“抓他的手,抓他的手!”
“他兜里有槍,快點兒掏出來!”
“這小子好像要咬衣領子!”
“快,堵住他的嘴,把衣領子撕下來!”
在眾人的一聲聲呼喊中,古賀淳也兜里的手槍、衣領上的毒藥被悉數搜出來。
盡管古賀淳也一再掙扎,但也無法單憑一己之力,抗衡數名訓練有素、年輕力壯的行動隊員。
很快,古賀淳也被徹底控制住,嘴巴也被布團塞住,他只能瞪大了驚恐的雙眼,嘴里嗚嗚嗚的發出毫無意義的聲響。
“吱呀!”
一陣急促的剎車時,只見三輛汽車迅速開了過來,然后立刻停在了林青鋒等人的旁邊。
“押上車!”
“快一點兒!”
眾人七手八腳的將古賀淳也推上車,然后伴隨著汽車的發動機轟鳴聲,迅速駛離了這里。
當汽車開走后,現場的人們才一個個回過神來,臉上都有些后怕的模樣,心想著這人是犯了多大的罪過,竟然大庭廣眾之下就被抓了。
“你說這人犯了啥錯呀?”
“不知道,沒準兒是欠了哪位大官兒的賭債吧!”
“胡說八道,誰家抓欠賭債的是這么大的陣仗,我估計像是抓逃兵的。”
“抓逃兵?”
“對呀,你沒看見剛才那些人從被抓的人身上搜出來手槍啊。

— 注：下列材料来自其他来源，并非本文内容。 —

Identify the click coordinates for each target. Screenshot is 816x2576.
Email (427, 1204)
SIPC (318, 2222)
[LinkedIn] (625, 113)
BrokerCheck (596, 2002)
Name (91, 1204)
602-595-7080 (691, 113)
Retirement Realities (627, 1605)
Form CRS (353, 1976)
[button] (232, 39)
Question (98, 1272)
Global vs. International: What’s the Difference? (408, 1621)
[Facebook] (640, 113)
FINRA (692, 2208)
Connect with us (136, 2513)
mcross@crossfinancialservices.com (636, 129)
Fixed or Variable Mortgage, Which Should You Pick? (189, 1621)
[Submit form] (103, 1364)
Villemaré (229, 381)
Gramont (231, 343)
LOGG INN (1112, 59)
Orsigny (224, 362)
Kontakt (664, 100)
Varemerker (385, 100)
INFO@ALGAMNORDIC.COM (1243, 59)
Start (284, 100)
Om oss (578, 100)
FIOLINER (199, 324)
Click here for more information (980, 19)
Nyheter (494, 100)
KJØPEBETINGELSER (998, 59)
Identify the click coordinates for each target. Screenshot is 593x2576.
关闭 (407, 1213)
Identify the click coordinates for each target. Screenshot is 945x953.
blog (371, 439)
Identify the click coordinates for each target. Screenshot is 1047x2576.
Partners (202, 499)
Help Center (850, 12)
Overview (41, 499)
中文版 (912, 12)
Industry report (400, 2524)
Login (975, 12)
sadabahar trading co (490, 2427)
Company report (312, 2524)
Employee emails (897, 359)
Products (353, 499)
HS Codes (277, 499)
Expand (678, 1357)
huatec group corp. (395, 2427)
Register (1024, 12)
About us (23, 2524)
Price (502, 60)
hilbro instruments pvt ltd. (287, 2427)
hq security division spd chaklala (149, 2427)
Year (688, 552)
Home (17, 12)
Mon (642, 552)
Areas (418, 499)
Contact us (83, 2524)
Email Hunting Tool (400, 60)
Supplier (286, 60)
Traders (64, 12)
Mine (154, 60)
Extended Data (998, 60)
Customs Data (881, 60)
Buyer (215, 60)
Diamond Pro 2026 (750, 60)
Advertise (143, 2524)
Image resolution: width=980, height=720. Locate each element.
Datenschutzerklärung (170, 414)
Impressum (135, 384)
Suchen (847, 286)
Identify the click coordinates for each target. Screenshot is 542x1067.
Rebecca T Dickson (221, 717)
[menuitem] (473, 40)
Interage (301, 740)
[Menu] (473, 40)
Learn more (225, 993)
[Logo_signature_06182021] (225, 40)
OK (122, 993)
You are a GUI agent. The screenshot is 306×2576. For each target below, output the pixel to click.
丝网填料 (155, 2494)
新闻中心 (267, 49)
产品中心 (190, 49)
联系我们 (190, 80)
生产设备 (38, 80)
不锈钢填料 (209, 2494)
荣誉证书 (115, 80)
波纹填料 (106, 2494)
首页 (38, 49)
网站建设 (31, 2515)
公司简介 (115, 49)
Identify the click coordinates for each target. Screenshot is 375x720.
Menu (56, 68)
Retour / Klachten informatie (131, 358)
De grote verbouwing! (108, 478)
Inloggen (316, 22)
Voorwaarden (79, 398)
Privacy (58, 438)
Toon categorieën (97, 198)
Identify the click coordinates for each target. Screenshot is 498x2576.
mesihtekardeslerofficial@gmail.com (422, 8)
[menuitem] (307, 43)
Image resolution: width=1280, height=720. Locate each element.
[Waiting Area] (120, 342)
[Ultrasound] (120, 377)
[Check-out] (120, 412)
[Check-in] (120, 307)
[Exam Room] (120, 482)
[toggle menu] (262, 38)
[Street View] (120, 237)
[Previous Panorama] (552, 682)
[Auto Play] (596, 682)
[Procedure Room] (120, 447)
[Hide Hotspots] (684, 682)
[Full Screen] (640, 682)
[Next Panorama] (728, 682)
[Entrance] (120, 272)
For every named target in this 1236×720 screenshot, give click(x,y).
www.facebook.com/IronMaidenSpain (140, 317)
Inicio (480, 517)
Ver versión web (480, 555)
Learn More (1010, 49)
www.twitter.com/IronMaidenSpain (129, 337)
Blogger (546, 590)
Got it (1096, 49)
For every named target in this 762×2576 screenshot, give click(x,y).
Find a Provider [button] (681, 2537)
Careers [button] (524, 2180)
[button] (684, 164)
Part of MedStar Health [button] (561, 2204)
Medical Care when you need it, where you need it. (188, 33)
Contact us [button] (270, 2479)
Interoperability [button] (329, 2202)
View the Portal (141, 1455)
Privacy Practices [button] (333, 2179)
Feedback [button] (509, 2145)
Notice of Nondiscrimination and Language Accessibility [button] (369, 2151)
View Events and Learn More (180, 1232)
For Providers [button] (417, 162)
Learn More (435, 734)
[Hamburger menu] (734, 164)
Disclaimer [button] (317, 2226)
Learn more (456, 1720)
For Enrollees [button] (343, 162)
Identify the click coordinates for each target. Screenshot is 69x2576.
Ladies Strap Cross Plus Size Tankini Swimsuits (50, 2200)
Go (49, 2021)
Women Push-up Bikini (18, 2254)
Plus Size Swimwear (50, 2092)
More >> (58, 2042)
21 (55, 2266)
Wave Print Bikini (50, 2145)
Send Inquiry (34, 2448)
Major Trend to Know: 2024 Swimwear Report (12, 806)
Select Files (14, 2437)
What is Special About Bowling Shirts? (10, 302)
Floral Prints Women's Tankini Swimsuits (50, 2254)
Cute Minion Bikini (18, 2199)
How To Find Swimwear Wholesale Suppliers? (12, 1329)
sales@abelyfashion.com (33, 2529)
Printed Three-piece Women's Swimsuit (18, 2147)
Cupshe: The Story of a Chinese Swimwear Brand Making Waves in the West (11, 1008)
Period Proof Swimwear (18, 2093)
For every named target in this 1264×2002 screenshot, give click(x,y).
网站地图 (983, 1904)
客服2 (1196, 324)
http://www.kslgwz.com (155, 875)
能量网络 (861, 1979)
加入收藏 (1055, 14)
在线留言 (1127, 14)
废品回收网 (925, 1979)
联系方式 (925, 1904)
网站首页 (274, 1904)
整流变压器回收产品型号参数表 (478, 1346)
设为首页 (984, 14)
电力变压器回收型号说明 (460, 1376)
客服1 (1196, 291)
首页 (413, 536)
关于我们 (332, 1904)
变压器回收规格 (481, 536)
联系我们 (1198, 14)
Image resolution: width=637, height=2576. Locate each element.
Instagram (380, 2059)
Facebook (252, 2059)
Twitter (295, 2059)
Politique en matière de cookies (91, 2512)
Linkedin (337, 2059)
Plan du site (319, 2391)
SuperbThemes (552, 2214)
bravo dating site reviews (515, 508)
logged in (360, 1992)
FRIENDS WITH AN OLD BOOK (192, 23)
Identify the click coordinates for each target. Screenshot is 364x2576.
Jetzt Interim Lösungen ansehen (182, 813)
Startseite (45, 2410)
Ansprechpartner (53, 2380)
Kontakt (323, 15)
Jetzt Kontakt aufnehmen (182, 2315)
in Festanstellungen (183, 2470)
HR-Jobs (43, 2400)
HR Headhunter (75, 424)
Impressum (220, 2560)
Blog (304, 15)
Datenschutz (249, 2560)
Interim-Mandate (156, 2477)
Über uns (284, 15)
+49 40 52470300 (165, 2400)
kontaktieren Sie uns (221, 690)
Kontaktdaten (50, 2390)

”
“也是啊,保不齊還真是抓逃兵的!”
“看來這人死定了,逃兵的罪過我知道,抓住了就斃!”
眾人議論了一陣后,便四散離開,這件事也逐漸被人們所淡忘,畢竟現在的時日,誰身上都是一攤子爛事兒,自然沒心思去思考別人的事情。
汽車一路疾行,最終開進了武漢站的院子里,緊接著,古賀淳也被押著進了審問室。
本來林青鋒這次還打算對古賀淳也進行審問,但是卻被韋忠恕給攔了下來:
“這次你做副審,我來做主審!”
“免得你又上了頭,再把這個古賀淳也拷打成重傷!”
聽到這話,林青鋒知道上次屬實把池村健打得有些慘,讓韋忠恕心里多多少少有些不太滿意,所以這次說什么也要參與進來。
林青鋒頓時有些不好意思的笑了笑,說道:“行,我正好兒也跟您學學怎么審問犯人!”
韋忠恕略帶嫌棄道:“你算了吧,江山易改、本性難移!”
“我哪怕就是專門給你開個培訓班,你學完了之后,該下重手還是下重手,該下死手你是一點兒都不猶豫!”
“今后審問,我必須得專門給你配個謹慎一些的副手,在旁邊不停地提醒你才行!”
林青鋒哈哈一笑,沒再多說什么,跟著韋忠恕一前一后進了審問室。
因為這一次由韋忠恕進行主審,所以林青鋒倒是比較輕松一些了,他坐在韋忠恕的旁邊,一邊抽煙、一邊似笑非笑的看著對面的古賀淳也。
韋忠恕的確是個資深老手了,審問經驗的確是豐富,雖然也上了一些手段,但力度要比林青鋒輕得多,唯一的缺點就是耗時有些長了,不如林青鋒那種大開大合的方式審問的快一些。
此時,古賀淳也靠在椅背上,呼吸多少有些急促,在被醫生簡單的包扎了一下傷口后,他開始交代起自己的情況。
只見古賀淳也面帶著苦笑說道:“我說你們怎么能這么精準的在街上定位我的位置,然后對我實施抓捕。”
“原來池村健已經投降了你們,將楓樹小組的情況全部交待了!”
“難怪我在電話里聽到他的聲音有些異樣,可惜啊,我還是有些大意了,沒有意識到這件事的異常!”